We forget that you were once as common as coal; little coal-black bird.
Stumpy, dumpy. The wire-dotter; pylon-swarmer.
Camped out on our ledges and trees, screaming England’s towns down.
Noisy as a classroom on the last day of term.
We forget that you once shimmered through frozen air; ripple bird.
Shape-shifter, dusk-dancer. Murmurer; sky-writer,
Endlessly becoming in the darkening gold: animals, patterns, waves.
And how we, wonder-struck, witnessed your nightly unity against death.
We forget that you stayed true; loyal little bird.
Roof-flocker; aerial-clinger, when the rest up and left.
And how, up close, you carried the constellations in your feathers,
Iridescent purples, greens and blues, the rare hues of petrol on water.
We forget that you were once as common as coal; little coal-black bird.
And that your blackening of our streets and whistling through our chimneystacks,
Your smoke-like swirling in the skies, was an olive branch from heaven.
Yet in the mad pursuit of a spotless life, we believed you plague.

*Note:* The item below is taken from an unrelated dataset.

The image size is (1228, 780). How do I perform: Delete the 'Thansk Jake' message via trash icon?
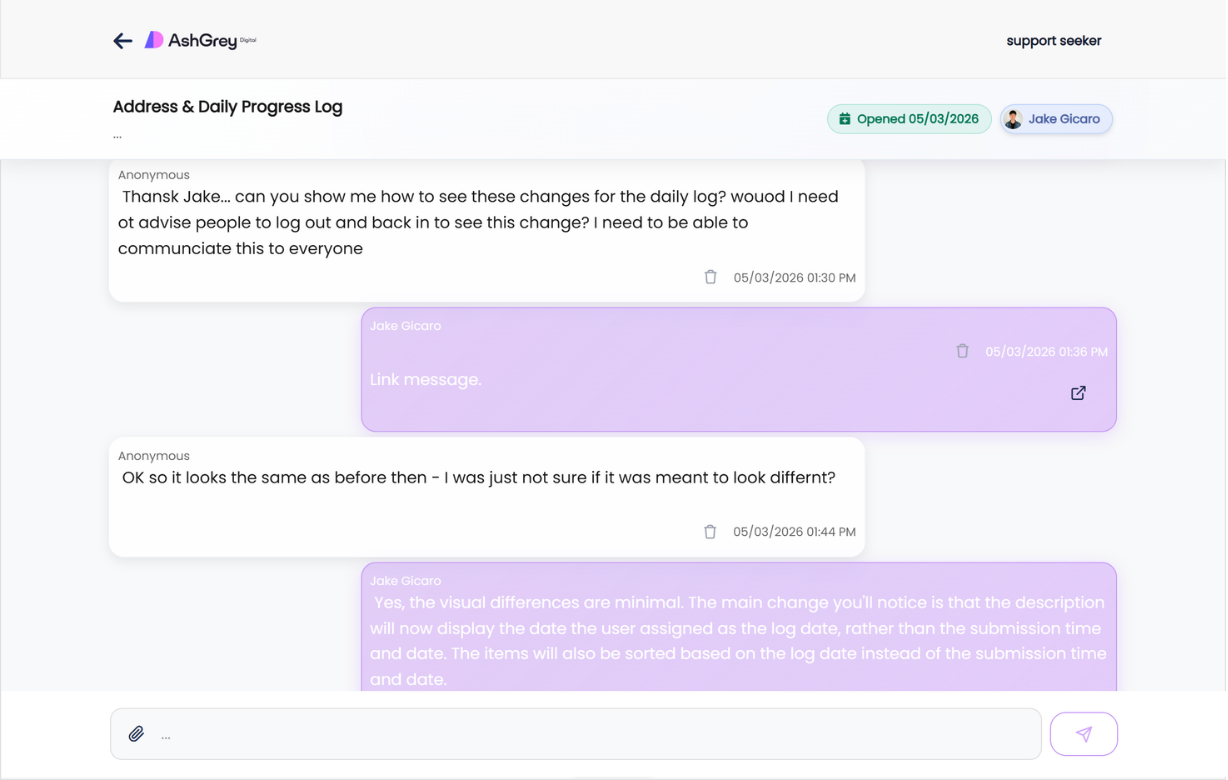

We forget that in loss it’s the little things that leave the largest holes;
And that, all along, you were drawing patterns for us to live by:
Community bird, collaborator, congregator, conversation bird.
You, accepter bird, come-together bird.
Crowd bird. YOLO bird.
The dance-like-no-one’s-watching bird,
Over town and field, city and sea.
Beauty-beyond-compare bird. Modest bird,
Youth bird. Joy bird.
We forget that you were once as common as coal,
And how that makes your scarcity more keenly felt.
And how losing you is devastating,
A hole in our sky and soul.
For it signifies a greater loss in us.